**AIM OF THE TASK:**
Format everything from the start of the listing down to the line containing "(355, 738).", inclusive, as a JSON list of strings with one string per line. Leave out blank lines.

**MATERIAL FOR THIS EXERCISE:**
┌──

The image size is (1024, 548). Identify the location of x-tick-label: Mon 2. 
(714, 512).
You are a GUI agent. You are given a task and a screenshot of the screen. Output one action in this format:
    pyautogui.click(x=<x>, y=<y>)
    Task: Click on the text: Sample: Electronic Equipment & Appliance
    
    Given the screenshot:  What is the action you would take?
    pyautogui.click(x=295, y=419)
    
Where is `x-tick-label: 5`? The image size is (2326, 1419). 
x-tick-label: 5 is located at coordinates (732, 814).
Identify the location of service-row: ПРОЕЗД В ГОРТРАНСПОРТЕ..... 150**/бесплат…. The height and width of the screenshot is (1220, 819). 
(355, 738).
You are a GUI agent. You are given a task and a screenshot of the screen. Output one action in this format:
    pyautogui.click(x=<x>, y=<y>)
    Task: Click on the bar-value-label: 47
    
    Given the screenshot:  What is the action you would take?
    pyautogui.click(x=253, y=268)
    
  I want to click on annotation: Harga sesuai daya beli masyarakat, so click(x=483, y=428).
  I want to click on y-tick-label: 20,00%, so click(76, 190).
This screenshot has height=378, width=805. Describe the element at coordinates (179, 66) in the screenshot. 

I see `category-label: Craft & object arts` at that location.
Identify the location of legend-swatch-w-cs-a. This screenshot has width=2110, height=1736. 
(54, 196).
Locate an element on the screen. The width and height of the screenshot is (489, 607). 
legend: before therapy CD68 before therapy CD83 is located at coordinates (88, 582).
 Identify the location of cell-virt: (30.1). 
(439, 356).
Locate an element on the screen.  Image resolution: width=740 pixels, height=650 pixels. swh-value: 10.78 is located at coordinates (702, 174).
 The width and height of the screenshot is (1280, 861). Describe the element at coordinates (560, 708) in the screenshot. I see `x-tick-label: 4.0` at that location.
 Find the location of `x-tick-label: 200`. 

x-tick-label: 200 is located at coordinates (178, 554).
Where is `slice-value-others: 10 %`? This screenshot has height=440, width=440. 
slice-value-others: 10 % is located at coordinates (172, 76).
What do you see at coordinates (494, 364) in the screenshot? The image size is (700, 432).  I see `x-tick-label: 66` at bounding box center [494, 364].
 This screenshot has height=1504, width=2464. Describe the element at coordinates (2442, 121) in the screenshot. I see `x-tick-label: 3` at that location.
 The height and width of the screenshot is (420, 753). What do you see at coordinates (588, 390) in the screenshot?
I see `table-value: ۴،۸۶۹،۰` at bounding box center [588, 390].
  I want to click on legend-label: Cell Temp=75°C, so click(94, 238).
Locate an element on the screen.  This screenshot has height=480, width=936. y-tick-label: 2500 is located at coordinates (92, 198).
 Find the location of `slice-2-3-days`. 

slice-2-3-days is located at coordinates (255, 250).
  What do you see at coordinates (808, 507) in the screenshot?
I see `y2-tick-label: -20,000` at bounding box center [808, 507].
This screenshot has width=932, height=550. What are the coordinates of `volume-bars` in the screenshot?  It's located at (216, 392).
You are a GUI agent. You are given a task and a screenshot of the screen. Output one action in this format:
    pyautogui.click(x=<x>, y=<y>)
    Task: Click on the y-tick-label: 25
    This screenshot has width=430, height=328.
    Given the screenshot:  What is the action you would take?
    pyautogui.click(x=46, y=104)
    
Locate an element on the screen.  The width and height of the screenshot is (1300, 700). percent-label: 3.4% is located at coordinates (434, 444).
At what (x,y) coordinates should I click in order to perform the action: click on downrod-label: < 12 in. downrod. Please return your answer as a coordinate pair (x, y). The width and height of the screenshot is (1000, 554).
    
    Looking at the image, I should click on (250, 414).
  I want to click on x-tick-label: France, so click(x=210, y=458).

└──

**YOUR RESPONSE:**
[
  "The image size is (1024, 548). Identify the location of x-tick-label: Mon 2. ",
  "(714, 512).",
  "You are a GUI agent. You are given a task and a screenshot of the screen. Output one action in this format:",
  "    pyautogui.click(x=<x>, y=<y>)",
  "    Task: Click on the text: Sample: Electronic Equipment & Appliance",
  "    Given the screenshot:  What is the action you would take?",
  "    pyautogui.click(x=295, y=419)",
  "Where is `x-tick-label: 5`? The image size is (2326, 1419). ",
  "x-tick-label: 5 is located at coordinates (732, 814).",
  "Identify the location of service-row: ПРОЕЗД В ГОРТРАНСПОРТЕ..... 150**/бесплат…. The height and width of the screenshot is (1220, 819). ",
  "(355, 738)."
]